La bibliothèque de l'Assemblée nationale
Jean Marchand
Au cours des dernières années, le Bulletin a, bien des fois, rendu compte des monographies que l'Allemagne, l'Autriche, l'Italie et l'Angleterre ont consacrées à leurs principales bibliothèques. Qu'attendions-nous, en France, pour suivre leur exemple ? Grâce à Jean Marchand et aux Bibliophiles de Guyenne, voici comblé le vœu de tous les amis des livres pour l'une des plus belles et des plus originales de nos bibliothèques.
Par la richesse de ses collections et par la manière dont elles ont été rassemblées, la Bibliothèque de l'Assemblée nationale justifie les amples recherches dont son ancien bibliothécaire, Jean Marchand, livre aujourd'hui l'essentiel, prenant soin d'ailleurs, avec la conscience du chartiste, de définir par un sous-titre les limites qu'il s'est assigné : « histoire de ses origines, de sa constitution officielle et de ses développements, sous l'administration de Camus et de Druon, jusqu'à la construction de la bibliothèque actuelle. » Ce n'est donc pas une monographie générale qui nous est offerte, ni la description systématique des fonds, ni l'inventaire des plus beaux livres, mais l'histoire d'une période particulière.

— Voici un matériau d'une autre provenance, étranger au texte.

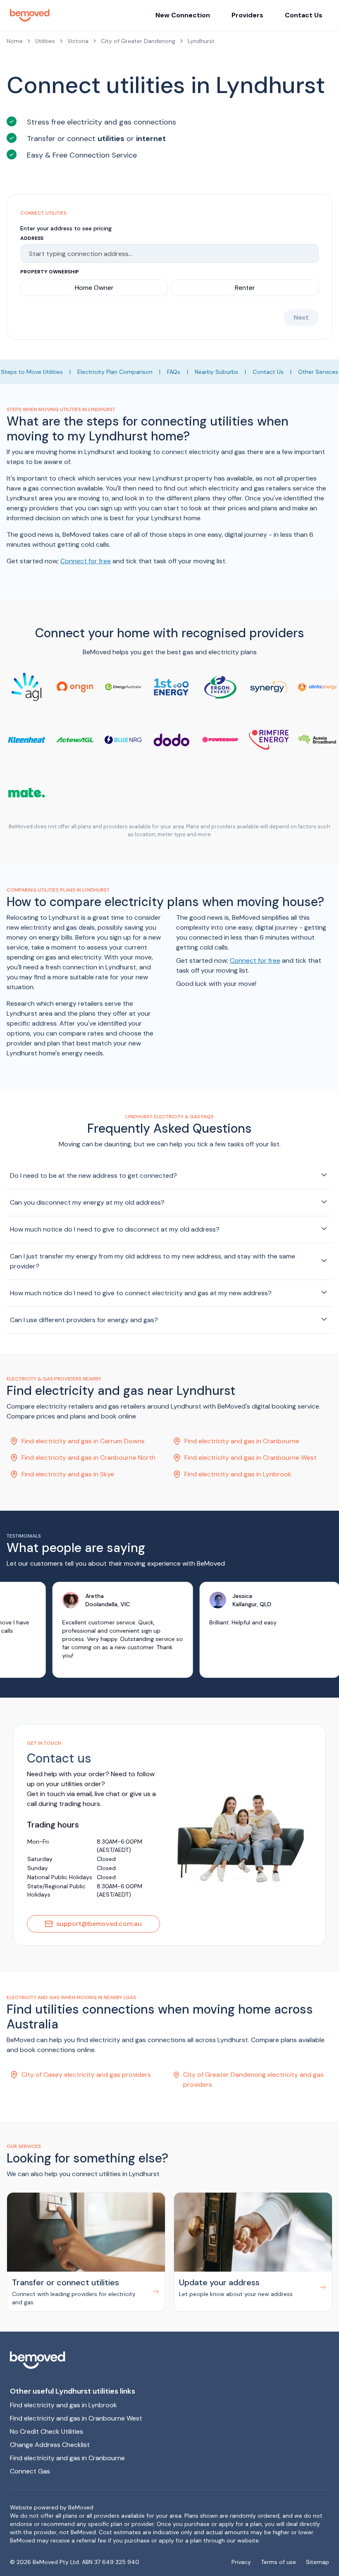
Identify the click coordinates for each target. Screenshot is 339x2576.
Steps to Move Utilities (32, 372)
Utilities (45, 41)
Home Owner (94, 287)
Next (301, 317)
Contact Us (303, 15)
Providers (247, 15)
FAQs (173, 372)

L'ouvrage gagne en profondeur ce qu'il perd en surface.
Le chapitre le plus vivant concerne Camus, qui cumula ses fonctions d'archiviste et de bibliothécaire avec celles de président du Conseil des Cinq-Cents. Il refusa le portefeuille de ministre des finances pour ne pas abandonner ses livres et ses archives. Avocat du clergé de France au Parlement de Paris avant la Révolution, Camus se distingua à la Constituante et à la Convention. Bien que les circonstances l'aient empêché de participer au vote sur la mort de Louis XVI, il tint à déclarer qu'il s'y serait associé de bon coeur et il accepta la plus dangereuse des missions : signifier à Dumouriez que le gouvernement met fin à ses services. Le général jeta le malheureux émissaire dans un cachot où il resta trois ans. C'est là qu'il écrivit son Manuel d'Épictète avec de la suie délayée, à l'aide d'un cure-dents. Ce texte est fièrement daté du 889e jour de sa captivité, l'an III de la République.

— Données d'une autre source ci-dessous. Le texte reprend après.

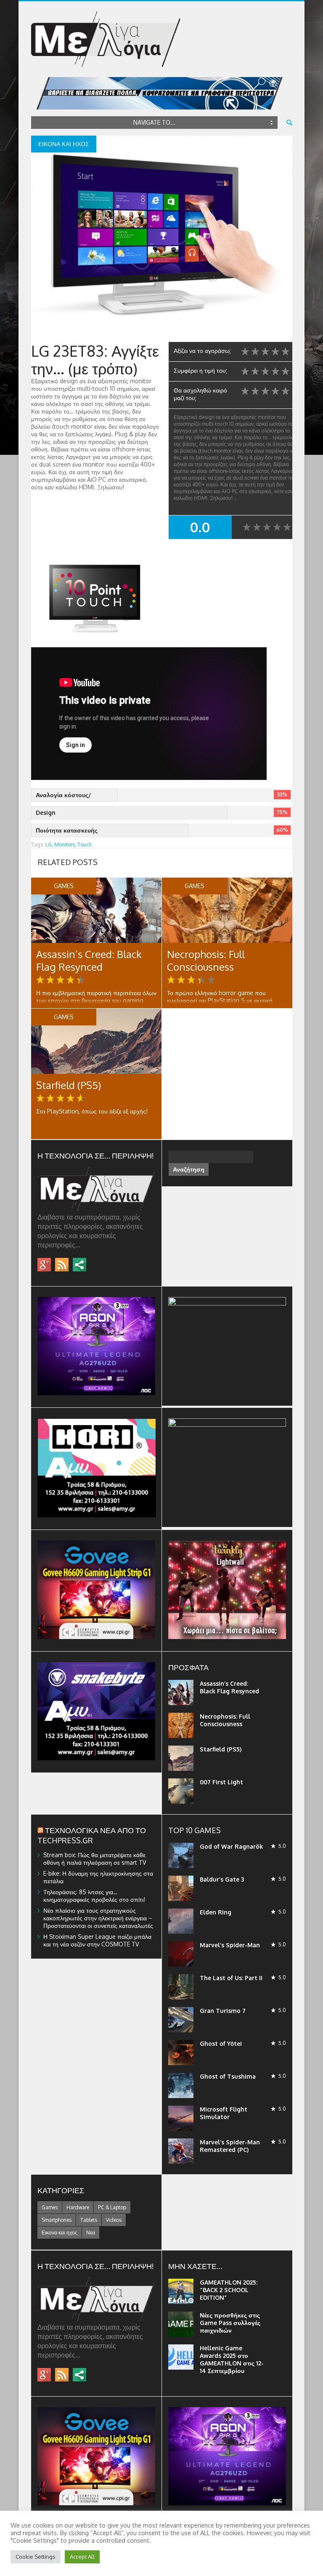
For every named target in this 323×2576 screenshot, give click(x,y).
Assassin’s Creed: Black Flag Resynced (89, 960)
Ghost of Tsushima (228, 2076)
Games (50, 2207)
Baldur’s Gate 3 (222, 1879)
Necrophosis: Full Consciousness (206, 960)
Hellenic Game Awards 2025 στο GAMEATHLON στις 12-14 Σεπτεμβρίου (232, 2359)
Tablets (88, 2220)
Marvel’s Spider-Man (230, 1945)
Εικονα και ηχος (59, 2232)
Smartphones (56, 2220)
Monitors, (65, 844)
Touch (84, 844)
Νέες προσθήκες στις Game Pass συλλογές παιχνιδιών (230, 2323)
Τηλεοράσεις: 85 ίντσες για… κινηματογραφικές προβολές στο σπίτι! (94, 1895)
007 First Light (221, 1782)
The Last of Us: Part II (231, 1977)
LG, (49, 844)
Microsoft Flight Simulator (223, 2113)
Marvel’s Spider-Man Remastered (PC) (230, 2145)
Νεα (90, 2232)
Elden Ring (215, 1912)
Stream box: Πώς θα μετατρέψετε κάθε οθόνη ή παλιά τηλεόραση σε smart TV (94, 1858)
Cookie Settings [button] (36, 2556)
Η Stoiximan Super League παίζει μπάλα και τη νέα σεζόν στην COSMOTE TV (97, 1940)
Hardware (77, 2207)
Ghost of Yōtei (221, 2043)
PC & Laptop (112, 2207)
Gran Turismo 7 (223, 2010)
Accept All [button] (82, 2556)
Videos (114, 2220)
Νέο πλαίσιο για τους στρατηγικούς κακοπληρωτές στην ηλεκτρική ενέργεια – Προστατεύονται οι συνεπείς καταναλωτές (98, 1918)
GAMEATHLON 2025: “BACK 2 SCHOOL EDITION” (228, 2290)
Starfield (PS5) (68, 1085)
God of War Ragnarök (231, 1846)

Libéré en échange de Madame Royale, il est reçu triomphalement à la Convention, le jour où celle-ci cédait la place au Conseil des Cinq-Cents, dont il est nommé membre de droit et bientôt président. Élu membre de l'Institut, il reprend en mains la bibliothèque. Il joignait à ses talents d'organisateur les goûts du bibliophile : « Après le choix des livres et des éditions, dit-il, je n'ai pas été indifférent à la beauté des exemplaires. La beauté du caractère ou du papier ne supplée certainement pas au défaut de bonne qualité du livre, mais elle n'y nuit pas non plus : elle ajoute le plaisir des yeux au plaisir de l'esprit. »

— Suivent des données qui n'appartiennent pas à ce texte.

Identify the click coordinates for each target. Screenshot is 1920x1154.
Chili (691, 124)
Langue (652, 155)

Intransigeant dès que les intérêts de la bibliothèque étaient en jeu, Camus préféra démissionner plutôt que de céder les locaux qu'elle occupait dans l'hôtel de Lassay pour le logement du corps législatif, en 1804. Son successeur Druon, ancien bénédictin, à défaut du relief de Camus, possédait les qualités traditionnelles du parfait bibliothécaire. Jean Marchand suit pas à pas sa gestion jusqu'à 1834, date du transfert de la bibliothèque dans le magnifique vaisseau peint par Delacroix. Les derniers chapitres du livre fournissent une utile documentation sur les dépôts littéraires où furent puisés les principaux éléments de la richesse des fonds anciens.
A défaut de notices sur les plus beaux livres de la bibliothèque, on trouvera la reproduction des plus célèbres d'entre eux dans les vingt planches qui ornent l'ouvrage : Procès de Jeanne d'Arc, Bible de Mayence de 1462, manuscrit autographe de la Nouvelle Héloïse, notamment.